Task details:
Word for word, restate every line from the one with "[Поширити в X] (277, 308)" through the end of the records below, both included, and add nothing.

Data excerpts:
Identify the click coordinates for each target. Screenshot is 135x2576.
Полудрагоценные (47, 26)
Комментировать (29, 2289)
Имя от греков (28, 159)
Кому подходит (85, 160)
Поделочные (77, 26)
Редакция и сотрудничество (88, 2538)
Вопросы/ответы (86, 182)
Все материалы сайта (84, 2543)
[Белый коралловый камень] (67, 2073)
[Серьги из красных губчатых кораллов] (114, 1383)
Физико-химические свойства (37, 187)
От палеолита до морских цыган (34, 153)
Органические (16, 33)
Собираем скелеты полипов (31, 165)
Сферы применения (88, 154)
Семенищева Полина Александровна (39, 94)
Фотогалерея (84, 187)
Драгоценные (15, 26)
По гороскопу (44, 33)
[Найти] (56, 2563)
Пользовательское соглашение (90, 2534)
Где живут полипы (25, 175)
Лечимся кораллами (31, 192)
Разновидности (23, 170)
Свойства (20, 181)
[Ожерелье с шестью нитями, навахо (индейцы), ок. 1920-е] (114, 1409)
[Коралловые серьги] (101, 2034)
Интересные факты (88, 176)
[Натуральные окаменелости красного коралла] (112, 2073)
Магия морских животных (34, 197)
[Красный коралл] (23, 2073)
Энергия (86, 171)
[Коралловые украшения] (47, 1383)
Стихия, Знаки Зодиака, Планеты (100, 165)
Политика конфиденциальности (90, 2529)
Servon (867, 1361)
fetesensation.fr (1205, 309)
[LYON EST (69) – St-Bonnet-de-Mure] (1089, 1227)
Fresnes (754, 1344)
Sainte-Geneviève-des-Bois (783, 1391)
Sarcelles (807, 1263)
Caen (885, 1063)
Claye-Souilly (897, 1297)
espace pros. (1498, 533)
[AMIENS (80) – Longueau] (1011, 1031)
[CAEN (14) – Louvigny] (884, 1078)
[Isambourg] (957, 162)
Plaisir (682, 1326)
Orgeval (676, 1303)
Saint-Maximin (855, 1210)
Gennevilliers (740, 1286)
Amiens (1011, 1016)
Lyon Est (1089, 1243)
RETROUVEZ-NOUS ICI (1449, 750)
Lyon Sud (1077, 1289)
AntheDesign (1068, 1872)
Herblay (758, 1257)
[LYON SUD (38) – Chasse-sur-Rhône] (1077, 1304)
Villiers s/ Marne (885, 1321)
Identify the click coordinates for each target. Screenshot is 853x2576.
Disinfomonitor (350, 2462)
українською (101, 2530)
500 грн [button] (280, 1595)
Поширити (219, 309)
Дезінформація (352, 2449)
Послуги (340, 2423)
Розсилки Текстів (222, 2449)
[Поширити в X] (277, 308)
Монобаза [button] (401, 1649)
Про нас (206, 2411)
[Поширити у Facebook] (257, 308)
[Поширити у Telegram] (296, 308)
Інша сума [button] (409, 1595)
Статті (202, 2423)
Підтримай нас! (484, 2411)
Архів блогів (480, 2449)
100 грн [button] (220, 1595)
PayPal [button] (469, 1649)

Solved problem:
[Поширити в X] (277, 308)
Монобаза [button] (401, 1649)
Про нас (206, 2411)
[Поширити у Facebook] (257, 308)
[Поширити у Telegram] (296, 308)
Інша сума [button] (409, 1595)
Статті (202, 2423)
Підтримай нас! (484, 2411)
Архів блогів (480, 2449)
100 грн [button] (220, 1595)
PayPal [button] (469, 1649)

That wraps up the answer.